After a wandering life devoted, in spite of scanty means, to the eager acquisition of knowledge, especially of Classical learning, he settled in Saxony in 1748. Here, close to Dresden with its art treasures, he obtained a position in the library of a count and had opportunities to visit the libraries and art collections of the capital.

He derived much benefit from his acquaintance with the painter Friedrich Oeser, by whom he was led to give his attention to the critical judgment of works of art and who stimulated him to write the work "Gedanken über die Nachahmung der griechischen Werke in der Malerei und Bildhauerkunst" (1755). In this book, written with extravagant enthusiasm for antiquity, the expression, "Noble simplicity and calm greatness of Greek statues ", occurs for the first time. Winckelmann was also a friend of the painter Dietrich and the archaeologist Heyne.

In 1754, after Winckelmann had become a Catholic, the king, to whom he had dedicated the work just mentioned, took more interest in him and granted a pension which enabled Winckelmann towards the end of 1755 to undertake his long-desired trip to Rome. By a careful study of the collections of painting at Rome, the libraries, the remains of ancient architecture, and especially the collections of antiquities at the Capitol, the Vatican, and the villas of the Borghesi, Medici, Ludovisi, etc. Winckelmann became the greatest authority in archaeology, a position which he maintained for many years. The painter Mengs did much to encourage his Classical taste, and Cardinal Albani, whose counsellor in learned matters Winckelmann became, proved himself a munificent patron. Winckelmann supervised the buildings erected by the cardinal, enriched his collections, and made known their value. He spent considerable time in Florence, cataloguing the collection of engraved gems belonging to Baron von Stosch. Of more importance were his journeys of investigation to Southern Italy, during which he studied the antiquities of Herculaneum, Pompeii, and Paestum. He was not able to make his much-desired visit to Sicily and Greece, yet this did not prove very detrimental to his life-work and his reputation. Although his history of art is based almost entirely upon the study of Roman works of art or Roman copies of Greek originals, yet with prophetic glance he had grasped the genuine spirit of antiquity.

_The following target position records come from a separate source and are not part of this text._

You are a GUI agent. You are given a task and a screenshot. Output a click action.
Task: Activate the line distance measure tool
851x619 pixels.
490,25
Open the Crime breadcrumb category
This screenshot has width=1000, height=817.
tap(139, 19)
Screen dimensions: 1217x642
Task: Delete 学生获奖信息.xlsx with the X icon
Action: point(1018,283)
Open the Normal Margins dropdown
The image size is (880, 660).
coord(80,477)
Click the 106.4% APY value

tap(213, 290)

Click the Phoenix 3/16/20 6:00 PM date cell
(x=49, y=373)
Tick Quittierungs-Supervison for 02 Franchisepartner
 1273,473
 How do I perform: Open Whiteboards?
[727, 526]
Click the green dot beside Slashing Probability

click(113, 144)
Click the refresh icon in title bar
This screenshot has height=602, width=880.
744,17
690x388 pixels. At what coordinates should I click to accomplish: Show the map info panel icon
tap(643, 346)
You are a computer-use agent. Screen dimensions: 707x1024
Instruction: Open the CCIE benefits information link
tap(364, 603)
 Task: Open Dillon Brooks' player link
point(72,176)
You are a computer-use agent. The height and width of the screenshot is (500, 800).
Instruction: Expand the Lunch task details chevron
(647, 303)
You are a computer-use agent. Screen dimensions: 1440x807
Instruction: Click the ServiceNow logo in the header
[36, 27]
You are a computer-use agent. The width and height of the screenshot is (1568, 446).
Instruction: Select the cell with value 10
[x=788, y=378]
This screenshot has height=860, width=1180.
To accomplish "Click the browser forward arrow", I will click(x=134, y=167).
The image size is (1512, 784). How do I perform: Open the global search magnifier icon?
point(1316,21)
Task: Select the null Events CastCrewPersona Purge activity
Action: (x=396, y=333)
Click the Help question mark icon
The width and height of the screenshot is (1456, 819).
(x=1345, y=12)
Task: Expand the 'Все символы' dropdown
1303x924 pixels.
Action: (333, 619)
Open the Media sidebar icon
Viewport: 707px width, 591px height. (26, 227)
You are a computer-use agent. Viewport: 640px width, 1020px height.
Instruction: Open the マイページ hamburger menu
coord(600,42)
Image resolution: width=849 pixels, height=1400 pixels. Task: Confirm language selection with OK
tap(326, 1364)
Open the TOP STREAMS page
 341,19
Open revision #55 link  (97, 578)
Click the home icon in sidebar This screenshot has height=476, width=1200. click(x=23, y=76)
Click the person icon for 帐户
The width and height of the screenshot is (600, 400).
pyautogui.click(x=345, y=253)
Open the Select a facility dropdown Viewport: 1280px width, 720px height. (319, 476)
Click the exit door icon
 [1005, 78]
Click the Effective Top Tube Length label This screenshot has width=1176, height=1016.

As the first literary guide to ancient art, Winckelmann won such fame that several succeeding generations were satisfied to accept his deductions and criticisms without paying much attention to newer discoveries. As a matter of fact, the "Geschichte der Kunst des Altertums" (Dresden, 1764; with notes upon it, Dresden, 1867) compels admiration not only for the industry of the author, who completed the great work while producing other books on various subjects, but, above all, for the spirit in which he grasped and presented, in general correctly, the conception of art of classic times. Occasionally, however, his views are one-sided and extreme. In 1766 a French translation of his history of ancient art was printed at Paris and Amsterdam. In the first part of the work he takes up æsthetic questions and treats of the origin and form of art, and of the different types under which it appeared in various nations. According to him the first and most important point in works of art is the idea embodied, whether original or partly borrowed; the second is beauty, that is, the variety in the simplicity; the third, technic. In the second part of the history, Greek art alone is discussed and it is brought down to the time of the Emperor Severus and Constantinople. Winckelmann's "Monumenti antichi inediti" (2 vols., with 216 plates, Rome, 1767) is a masterpiece of interpretation and explanation. The great archaeologist died a devout and sincere Catholic (Historisch-politische Blätter, 1858, 299 sqq.)